--- Job ---
Copy the records starting at the line that contains "Switch to the Site" and ending at the line that contains "click(x=335, y=133)", requests included, and raise every coordinate in the answers by 116.

--- Data for this exercise ---

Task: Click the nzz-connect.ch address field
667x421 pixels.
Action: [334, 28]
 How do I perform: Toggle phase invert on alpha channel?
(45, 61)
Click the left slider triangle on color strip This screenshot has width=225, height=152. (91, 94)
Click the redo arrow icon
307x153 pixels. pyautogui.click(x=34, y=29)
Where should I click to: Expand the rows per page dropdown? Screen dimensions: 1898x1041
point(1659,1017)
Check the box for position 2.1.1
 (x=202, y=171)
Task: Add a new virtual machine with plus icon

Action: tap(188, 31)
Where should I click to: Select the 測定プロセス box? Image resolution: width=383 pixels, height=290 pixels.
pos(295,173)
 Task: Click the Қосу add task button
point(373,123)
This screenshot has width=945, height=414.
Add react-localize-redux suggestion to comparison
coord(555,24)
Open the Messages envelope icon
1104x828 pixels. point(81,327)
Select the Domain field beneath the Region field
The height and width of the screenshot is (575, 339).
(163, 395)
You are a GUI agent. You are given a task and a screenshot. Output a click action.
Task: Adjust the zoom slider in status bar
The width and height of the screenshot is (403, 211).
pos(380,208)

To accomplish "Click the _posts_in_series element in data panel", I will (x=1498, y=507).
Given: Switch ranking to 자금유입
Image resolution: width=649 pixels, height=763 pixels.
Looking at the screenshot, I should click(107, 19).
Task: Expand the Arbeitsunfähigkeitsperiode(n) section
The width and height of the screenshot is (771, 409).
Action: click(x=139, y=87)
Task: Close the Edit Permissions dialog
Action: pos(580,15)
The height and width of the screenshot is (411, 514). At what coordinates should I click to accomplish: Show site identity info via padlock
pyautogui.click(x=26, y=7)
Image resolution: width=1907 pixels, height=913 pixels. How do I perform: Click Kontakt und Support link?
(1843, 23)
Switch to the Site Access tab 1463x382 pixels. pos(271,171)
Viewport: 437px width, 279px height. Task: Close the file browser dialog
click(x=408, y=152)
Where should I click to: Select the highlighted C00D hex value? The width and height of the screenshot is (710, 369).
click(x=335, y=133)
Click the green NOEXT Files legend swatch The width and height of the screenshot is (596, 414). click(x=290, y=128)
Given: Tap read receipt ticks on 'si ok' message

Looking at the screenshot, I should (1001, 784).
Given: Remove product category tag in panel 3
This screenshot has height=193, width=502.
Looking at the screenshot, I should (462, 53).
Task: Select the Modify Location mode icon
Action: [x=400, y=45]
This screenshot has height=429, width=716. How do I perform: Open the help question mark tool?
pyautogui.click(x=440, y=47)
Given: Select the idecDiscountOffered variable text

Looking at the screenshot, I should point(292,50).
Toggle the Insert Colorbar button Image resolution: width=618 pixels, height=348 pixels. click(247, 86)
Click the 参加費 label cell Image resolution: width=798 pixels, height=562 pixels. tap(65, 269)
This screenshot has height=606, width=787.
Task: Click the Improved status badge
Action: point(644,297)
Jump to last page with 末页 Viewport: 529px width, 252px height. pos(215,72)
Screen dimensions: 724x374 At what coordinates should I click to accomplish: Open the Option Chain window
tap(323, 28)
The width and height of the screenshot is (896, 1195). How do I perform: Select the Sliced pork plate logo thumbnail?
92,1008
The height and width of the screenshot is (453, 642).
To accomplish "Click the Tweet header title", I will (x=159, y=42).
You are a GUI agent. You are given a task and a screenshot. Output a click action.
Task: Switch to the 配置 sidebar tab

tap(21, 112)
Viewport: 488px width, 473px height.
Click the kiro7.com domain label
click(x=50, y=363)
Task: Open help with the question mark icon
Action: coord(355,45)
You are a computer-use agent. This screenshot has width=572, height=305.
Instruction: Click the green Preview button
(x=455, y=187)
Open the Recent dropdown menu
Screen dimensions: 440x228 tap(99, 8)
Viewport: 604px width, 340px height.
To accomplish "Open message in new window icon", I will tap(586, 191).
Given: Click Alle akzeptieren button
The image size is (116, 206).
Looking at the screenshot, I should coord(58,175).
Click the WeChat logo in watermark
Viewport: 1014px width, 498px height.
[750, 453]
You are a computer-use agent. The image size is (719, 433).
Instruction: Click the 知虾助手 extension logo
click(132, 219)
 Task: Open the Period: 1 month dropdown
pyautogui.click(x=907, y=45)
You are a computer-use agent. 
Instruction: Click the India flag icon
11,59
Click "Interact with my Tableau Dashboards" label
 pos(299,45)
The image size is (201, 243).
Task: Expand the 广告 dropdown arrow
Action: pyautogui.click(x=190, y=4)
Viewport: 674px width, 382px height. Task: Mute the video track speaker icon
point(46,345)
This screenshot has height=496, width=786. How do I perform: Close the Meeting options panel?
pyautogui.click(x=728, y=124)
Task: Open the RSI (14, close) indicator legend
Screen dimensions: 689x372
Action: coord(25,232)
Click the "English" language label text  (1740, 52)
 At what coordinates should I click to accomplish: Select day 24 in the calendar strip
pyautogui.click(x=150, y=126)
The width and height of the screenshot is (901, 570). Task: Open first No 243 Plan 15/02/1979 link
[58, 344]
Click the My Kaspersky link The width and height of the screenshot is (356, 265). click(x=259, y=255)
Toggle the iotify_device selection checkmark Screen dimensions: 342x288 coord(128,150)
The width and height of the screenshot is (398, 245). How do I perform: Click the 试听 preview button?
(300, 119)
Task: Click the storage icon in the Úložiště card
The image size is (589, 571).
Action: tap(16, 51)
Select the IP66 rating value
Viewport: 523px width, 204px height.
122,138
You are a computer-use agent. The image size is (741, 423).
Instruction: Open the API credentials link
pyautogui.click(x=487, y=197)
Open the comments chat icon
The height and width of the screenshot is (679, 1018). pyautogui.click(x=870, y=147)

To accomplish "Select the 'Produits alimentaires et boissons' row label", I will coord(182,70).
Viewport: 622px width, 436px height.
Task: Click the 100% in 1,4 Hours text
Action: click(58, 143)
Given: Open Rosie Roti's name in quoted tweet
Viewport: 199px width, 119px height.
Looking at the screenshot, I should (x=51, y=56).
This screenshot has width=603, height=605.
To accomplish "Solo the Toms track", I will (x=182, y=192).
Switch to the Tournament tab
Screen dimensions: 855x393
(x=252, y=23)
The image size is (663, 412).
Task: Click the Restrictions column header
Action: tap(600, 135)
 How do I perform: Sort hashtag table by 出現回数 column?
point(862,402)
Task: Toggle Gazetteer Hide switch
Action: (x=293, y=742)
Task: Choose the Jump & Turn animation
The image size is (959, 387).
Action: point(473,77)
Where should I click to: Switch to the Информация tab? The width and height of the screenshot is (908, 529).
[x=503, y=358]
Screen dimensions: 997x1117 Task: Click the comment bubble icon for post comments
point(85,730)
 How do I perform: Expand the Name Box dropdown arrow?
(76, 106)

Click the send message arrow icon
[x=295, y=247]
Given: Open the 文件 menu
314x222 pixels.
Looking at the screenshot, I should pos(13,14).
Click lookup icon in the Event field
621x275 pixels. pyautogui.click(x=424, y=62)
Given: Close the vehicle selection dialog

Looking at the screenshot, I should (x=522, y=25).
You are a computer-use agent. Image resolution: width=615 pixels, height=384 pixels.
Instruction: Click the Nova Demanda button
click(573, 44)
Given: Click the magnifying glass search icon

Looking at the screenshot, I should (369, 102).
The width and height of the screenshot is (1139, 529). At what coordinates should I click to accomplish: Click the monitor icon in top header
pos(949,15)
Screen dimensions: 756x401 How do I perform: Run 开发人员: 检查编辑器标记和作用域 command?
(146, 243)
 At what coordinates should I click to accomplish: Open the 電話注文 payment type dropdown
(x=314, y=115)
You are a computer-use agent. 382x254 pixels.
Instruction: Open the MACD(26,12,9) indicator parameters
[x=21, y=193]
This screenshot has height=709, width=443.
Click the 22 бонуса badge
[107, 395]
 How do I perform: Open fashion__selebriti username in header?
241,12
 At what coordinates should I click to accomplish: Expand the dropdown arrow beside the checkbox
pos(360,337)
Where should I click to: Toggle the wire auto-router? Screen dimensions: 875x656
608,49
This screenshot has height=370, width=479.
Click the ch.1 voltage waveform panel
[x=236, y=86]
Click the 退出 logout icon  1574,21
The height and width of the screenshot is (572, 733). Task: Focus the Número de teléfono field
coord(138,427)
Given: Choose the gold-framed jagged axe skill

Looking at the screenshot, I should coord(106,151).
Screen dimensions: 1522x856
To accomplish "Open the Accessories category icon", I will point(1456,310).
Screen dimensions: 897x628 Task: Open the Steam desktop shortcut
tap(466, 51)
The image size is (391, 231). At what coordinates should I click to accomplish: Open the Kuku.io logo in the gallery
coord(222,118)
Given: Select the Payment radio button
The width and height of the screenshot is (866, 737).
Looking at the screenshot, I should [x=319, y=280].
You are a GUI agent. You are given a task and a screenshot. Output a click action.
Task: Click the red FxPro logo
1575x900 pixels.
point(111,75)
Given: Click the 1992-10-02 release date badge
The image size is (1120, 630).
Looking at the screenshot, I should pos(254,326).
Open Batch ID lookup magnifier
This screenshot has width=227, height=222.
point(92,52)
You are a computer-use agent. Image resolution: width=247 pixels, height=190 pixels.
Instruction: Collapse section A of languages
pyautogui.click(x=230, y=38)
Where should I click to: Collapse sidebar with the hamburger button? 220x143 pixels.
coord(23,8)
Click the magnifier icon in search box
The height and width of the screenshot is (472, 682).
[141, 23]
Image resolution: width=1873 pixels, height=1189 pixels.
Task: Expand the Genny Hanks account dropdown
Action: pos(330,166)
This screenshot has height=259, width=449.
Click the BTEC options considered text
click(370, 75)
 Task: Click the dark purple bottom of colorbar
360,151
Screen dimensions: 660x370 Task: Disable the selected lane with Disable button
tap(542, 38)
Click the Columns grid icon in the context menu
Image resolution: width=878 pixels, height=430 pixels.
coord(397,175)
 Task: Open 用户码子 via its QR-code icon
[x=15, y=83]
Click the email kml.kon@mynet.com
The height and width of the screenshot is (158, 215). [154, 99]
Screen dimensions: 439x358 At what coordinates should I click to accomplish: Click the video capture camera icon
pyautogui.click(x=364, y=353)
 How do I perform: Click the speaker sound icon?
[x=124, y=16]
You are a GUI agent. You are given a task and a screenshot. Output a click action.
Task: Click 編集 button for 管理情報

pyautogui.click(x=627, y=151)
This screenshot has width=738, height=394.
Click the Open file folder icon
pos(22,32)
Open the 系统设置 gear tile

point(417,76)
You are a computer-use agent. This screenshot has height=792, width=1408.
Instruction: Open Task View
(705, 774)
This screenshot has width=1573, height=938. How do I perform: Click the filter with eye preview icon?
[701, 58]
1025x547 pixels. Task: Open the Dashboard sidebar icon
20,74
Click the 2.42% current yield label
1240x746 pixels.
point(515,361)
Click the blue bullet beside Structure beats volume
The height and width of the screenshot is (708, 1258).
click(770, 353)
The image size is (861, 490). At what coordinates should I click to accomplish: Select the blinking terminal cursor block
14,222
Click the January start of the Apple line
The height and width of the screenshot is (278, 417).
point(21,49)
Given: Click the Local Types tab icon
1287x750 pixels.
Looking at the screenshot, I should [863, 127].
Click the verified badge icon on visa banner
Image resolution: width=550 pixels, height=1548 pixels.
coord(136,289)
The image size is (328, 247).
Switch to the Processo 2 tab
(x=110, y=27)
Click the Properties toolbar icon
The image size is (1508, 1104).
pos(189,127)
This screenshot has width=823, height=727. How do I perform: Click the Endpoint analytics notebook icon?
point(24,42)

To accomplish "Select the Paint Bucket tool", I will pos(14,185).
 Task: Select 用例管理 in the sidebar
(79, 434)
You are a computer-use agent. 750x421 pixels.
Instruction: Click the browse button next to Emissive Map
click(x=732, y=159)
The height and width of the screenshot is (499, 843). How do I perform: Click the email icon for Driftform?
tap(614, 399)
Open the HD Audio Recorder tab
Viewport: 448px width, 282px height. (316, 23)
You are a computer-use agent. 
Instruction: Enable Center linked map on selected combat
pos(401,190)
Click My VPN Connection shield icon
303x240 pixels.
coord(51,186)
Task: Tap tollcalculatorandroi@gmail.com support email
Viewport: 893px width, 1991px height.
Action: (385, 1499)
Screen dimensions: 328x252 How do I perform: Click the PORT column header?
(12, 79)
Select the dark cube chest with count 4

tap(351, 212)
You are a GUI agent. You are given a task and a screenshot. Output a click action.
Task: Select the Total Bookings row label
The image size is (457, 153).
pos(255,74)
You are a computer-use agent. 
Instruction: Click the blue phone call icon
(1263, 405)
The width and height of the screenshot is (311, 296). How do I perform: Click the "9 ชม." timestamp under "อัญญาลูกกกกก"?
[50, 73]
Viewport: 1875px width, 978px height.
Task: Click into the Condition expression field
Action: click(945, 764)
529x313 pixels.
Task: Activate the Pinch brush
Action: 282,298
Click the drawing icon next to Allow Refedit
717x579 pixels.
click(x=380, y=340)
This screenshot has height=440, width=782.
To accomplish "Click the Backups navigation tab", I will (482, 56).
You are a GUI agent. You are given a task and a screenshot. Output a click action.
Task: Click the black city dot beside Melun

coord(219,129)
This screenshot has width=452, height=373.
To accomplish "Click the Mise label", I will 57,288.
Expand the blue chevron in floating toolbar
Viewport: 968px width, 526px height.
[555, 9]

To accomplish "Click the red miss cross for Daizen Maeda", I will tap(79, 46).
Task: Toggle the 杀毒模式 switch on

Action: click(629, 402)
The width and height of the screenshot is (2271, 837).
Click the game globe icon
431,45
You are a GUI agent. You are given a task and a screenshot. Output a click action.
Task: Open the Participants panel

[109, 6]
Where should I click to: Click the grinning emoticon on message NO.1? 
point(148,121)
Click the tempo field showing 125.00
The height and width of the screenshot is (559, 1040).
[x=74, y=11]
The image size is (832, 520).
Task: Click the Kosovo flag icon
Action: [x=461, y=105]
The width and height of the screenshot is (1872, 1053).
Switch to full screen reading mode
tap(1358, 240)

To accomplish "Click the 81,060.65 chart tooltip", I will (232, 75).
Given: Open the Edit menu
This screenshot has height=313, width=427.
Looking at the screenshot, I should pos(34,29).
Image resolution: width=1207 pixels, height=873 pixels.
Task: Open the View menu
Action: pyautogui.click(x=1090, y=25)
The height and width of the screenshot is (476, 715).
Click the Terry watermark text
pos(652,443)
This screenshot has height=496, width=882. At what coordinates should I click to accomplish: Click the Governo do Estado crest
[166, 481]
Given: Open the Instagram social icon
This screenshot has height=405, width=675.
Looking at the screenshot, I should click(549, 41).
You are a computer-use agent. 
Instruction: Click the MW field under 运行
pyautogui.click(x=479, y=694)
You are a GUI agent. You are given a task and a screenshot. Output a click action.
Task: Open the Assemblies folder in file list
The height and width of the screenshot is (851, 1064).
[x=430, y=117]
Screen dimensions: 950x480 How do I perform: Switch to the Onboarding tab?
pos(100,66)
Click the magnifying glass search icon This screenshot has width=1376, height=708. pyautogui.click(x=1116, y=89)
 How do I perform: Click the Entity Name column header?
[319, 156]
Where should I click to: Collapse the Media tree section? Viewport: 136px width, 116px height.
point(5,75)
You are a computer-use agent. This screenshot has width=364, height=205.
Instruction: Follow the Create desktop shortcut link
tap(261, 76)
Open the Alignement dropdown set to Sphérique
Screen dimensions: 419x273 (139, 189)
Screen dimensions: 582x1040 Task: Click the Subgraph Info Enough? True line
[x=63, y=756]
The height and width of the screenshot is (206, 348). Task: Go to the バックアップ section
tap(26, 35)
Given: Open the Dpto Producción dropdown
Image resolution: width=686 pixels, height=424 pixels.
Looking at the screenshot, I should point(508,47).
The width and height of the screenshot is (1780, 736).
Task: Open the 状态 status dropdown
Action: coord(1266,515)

--- Answer to this problem ---
Switch to the Site Access tab 1463x382 pixels. pos(387,287)
Viewport: 437px width, 279px height. Task: Close the file browser dialog
click(x=524, y=268)
Where should I click to: Select the highlighted C00D hex value? The width and height of the screenshot is (710, 369).
click(x=451, y=249)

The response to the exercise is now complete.